I have had 4-5 platelet transplants and a whole blood transplant, to bridge until things start happening. Doc say my side effects are fair to normal, progress if good, and that two years spend getting ready are paying off every day.
I'm not kidding about how badly my typing had gotten. The draft of the previous seven paragraphs I saved before I crashed late this night had over 26 major spelling or word use errors.
Day +10 Sunday through +14 Thursday
Well it's been a rough week. By Sunday morning, I could barely breathe, move, or get out of bed. I was on continuous oxygen and my medical team turned from much more of a formality into a full court, multi arm diagnosis that took until Tuesday night. Pulmonary doctors were added too. They were concerned about my huge fluid retention, possible blood clots, some sort of medicine interactions, and my sudden lack of mobility. I went from walking 3-4 miles a day to one where I was transferred from gurney to gurney. I was also having severe hallucinations and other mental stability issues.
On Tuesday, when Sandy arrived to serve as my medical advocate, since I was no longer competent to make my own decisions, I spent every spare minute between appointments telling her everything I could about what I noticed, what Doctors said, nurses noticed, and things I thought they were missing. They settled on the fluid retention as the most likely cause, as results from more critical tests came back. They started a course of diuretics, as well as fluid limitations. By Wednesday morning thing were slowly returning to the right direction. I was able to be off oxygen when sitting, could walk with spotters and support, and was able to integrate two of the four worlds I'd been living in. Nurses noticed by Wednesday afternoon I wasn't answering questions out loud from people not in the room.
Today, Thursday, was even better. All major tests are negative, I've been off oxygen almost all day, and have re-integrated fully three of my four environments. I walked, with a walker, almost a mile in total. More diuretics tonight, more fluid limitations, and hopefully tomorrow will be better.
Things are still pretty rugged. Chemo patients will tell you that mucosa, the linings of the lips gums and tongue are savaged. "Cotton mouth" can be agony when your lips, teeth, tongue, and cheeks are glued together constantly. Usually patients use saline washes, ice chips, and things like club soda to lubricate constantly. Limiting that brings serious physical and mental stress. That's still a big problem for me.

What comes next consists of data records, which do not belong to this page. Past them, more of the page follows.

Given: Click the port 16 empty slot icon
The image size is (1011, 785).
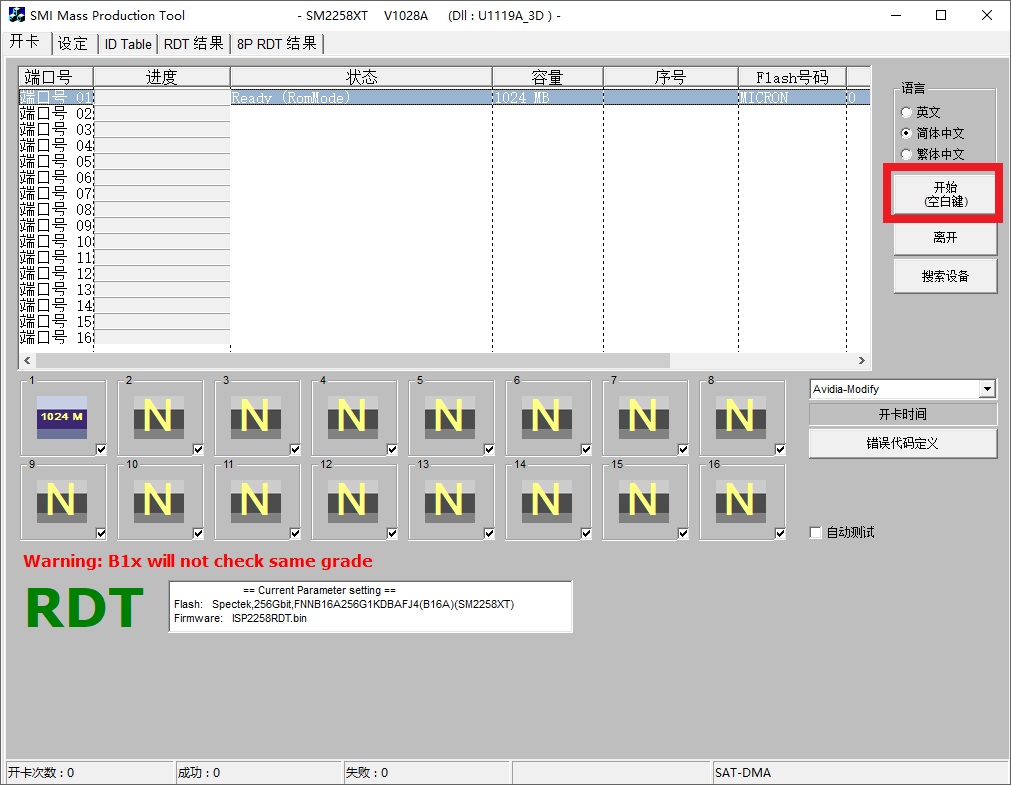Looking at the screenshot, I should click(740, 500).
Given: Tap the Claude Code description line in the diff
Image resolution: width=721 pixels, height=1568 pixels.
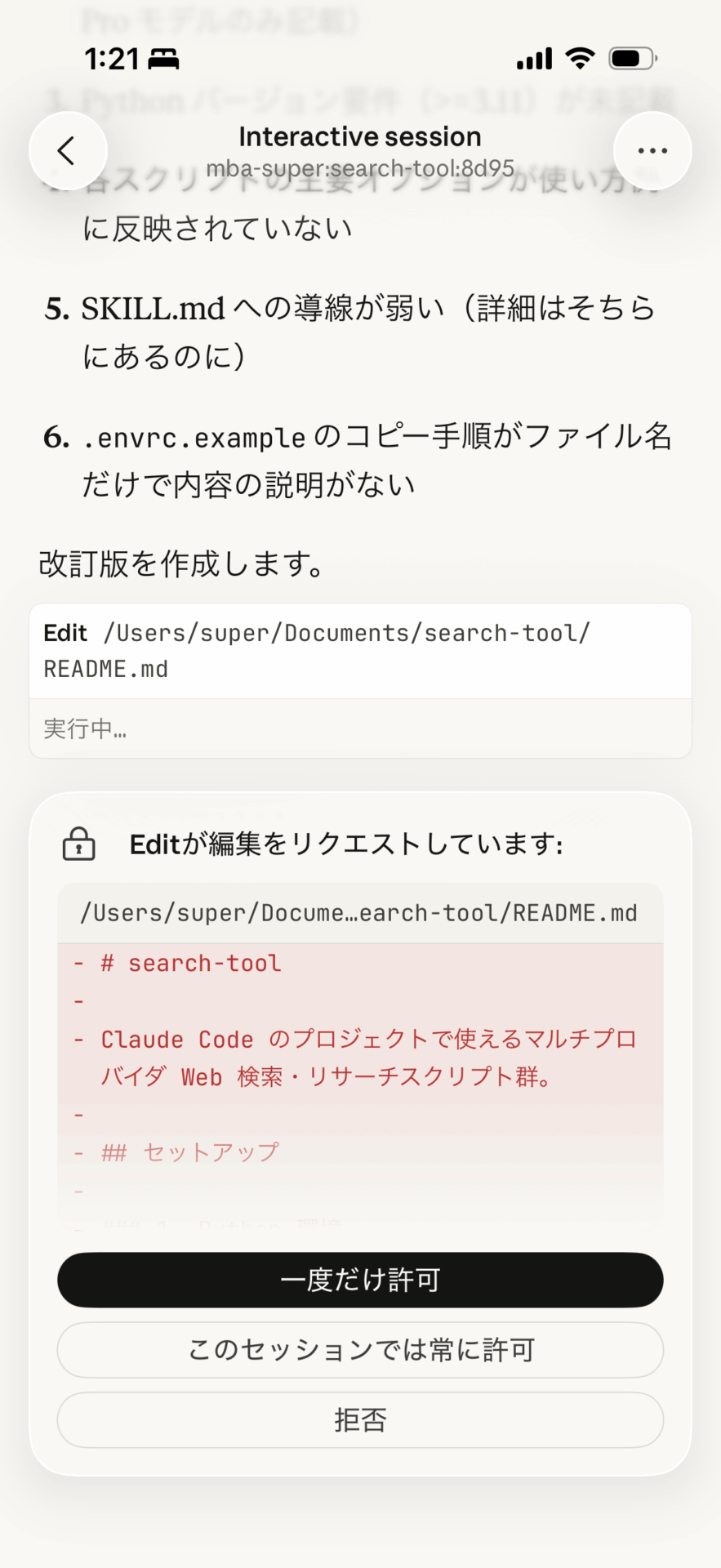Looking at the screenshot, I should click(359, 1058).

My diarrhea and hemorrhoids have yet to be conquered after three weeks. I'm not expected to engraft for another week, which is when things really start to climb back up.

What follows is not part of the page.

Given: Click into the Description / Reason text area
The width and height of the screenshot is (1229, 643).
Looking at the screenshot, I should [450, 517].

Still, when you've been to the bottom, halfway up starts to look pretty darned good.
Through Monday, Day +18
Things, overall, keep trending up. Had a wonderful weekend. Sandy was already here, and three of our kids were able to come for a visit. Being together as most of a family, even for a few hours, was so refreshing. Then on Sunday I had a visit from a nice young man who lives in the area, who I've known since he was three. Seeing all these "20's" adults, who have turned out so well, makes me feel a bit of gratification for the years of hard work we've invested. Later, most of the family went to the Orlando City Soccer Club opening game. Sandy and I were each at our respective "homes" and missed being able to go, but watching together on TV via texting was at least a nice substitute.
Medically, it's been a roller coaster. Friday, which was, according to my plan, supposed to be a "getting better" day instead brought a nosebleed, a very serious event when you have no clotting ability. Getting that under control was an all day activity best not described in public.
Then this morning, I came down with a urinary tract infection, an incredibly painful experience. We are in the early stages of getting a handle on this one. On my blog for
CURE Magazine,these last few things inspired a pretty good post, which you might check out.
This is my 24th day in the hospital, and supposedly I am going to be released to outpatient at the end of the week. I am really getting cabin fever, and hopefully I'll breath fresh air pretty soon.